WHAT IS BEING ASKED:
For every line in the material, print that line exactly.

ENTRIES SHOWN:
= = = = = = =
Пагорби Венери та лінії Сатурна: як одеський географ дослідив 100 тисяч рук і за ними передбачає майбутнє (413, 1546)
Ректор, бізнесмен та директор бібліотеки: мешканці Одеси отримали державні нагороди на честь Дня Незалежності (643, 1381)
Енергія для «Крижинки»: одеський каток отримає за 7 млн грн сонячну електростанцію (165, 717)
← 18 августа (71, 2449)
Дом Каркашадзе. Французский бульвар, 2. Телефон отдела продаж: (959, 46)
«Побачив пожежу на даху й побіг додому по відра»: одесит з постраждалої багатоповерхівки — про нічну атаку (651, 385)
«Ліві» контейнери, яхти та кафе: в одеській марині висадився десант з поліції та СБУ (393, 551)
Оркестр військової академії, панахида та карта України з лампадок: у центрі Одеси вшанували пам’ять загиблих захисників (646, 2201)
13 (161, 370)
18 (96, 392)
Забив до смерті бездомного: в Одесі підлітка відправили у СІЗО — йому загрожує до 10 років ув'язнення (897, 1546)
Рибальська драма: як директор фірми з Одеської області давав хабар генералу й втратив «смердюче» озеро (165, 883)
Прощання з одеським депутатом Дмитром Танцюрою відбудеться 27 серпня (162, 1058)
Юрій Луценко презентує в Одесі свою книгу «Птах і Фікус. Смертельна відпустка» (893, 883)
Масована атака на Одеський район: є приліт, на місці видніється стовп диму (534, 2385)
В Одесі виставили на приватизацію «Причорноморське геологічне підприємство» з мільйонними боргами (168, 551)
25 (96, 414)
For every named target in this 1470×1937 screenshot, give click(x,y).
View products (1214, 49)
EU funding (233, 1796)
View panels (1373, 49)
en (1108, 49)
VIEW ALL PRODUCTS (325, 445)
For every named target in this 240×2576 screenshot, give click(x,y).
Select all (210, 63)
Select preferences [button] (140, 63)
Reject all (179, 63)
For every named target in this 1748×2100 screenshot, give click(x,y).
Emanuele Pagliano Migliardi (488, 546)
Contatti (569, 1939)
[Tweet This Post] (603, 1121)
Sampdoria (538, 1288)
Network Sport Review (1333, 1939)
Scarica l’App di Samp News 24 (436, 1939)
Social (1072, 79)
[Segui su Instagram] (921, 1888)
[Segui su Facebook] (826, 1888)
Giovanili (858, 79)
= = = = = = =
PROBLEM SOLUTION:
Пагорби Венери та лінії Сатурна: як одеський географ дослідив 100 тисяч рук і за ними передбачає майбутнє (413, 1546)
Ректор, бізнесмен та директор бібліотеки: мешканці Одеси отримали державні нагороди на честь Дня Незалежності (643, 1381)
Енергія для «Крижинки»: одеський каток отримає за 7 млн грн сонячну електростанцію (165, 717)
← 18 августа (71, 2449)
Дом Каркашадзе. Французский бульвар, 2. Телефон отдела продаж: (959, 46)
«Побачив пожежу на даху й побіг додому по відра»: одесит з постраждалої багатоповерхівки — про нічну атаку (651, 385)
«Ліві» контейнери, яхти та кафе: в одеській марині висадився десант з поліції та СБУ (393, 551)
Оркестр військової академії, панахида та карта України з лампадок: у центрі Одеси вшанували пам’ять загиблих захисників (646, 2201)
13 (161, 370)
18 (96, 392)
Забив до смерті бездомного: в Одесі підлітка відправили у СІЗО — йому загрожує до 10 років ув'язнення (897, 1546)
Рибальська драма: як директор фірми з Одеської області давав хабар генералу й втратив «смердюче» озеро (165, 883)
Прощання з одеським депутатом Дмитром Танцюрою відбудеться 27 серпня (162, 1058)
Юрій Луценко презентує в Одесі свою книгу «Птах і Фікус. Смертельна відпустка» (893, 883)
Масована атака на Одеський район: є приліт, на місці видніється стовп диму (534, 2385)
В Одесі виставили на приватизацію «Причорноморське геологічне підприємство» з мільйонними боргами (168, 551)
25 (96, 414)
For every named target in this 1470×1937 screenshot, give click(x,y).
View products (1214, 49)
EU funding (233, 1796)
View panels (1373, 49)
en (1108, 49)
VIEW ALL PRODUCTS (325, 445)
For every named target in this 240×2576 screenshot, give click(x,y).
Select all (210, 63)
Select preferences [button] (140, 63)
Reject all (179, 63)
For every named target in this 1748×2100 screenshot, give click(x,y).
Emanuele Pagliano Migliardi (488, 546)
Contatti (569, 1939)
[Tweet This Post] (603, 1121)
Sampdoria (538, 1288)
Network Sport Review (1333, 1939)
Scarica l’App di Samp News 24 (436, 1939)
Social (1072, 79)
[Segui su Instagram] (921, 1888)
[Segui su Facebook] (826, 1888)
Giovanili (858, 79)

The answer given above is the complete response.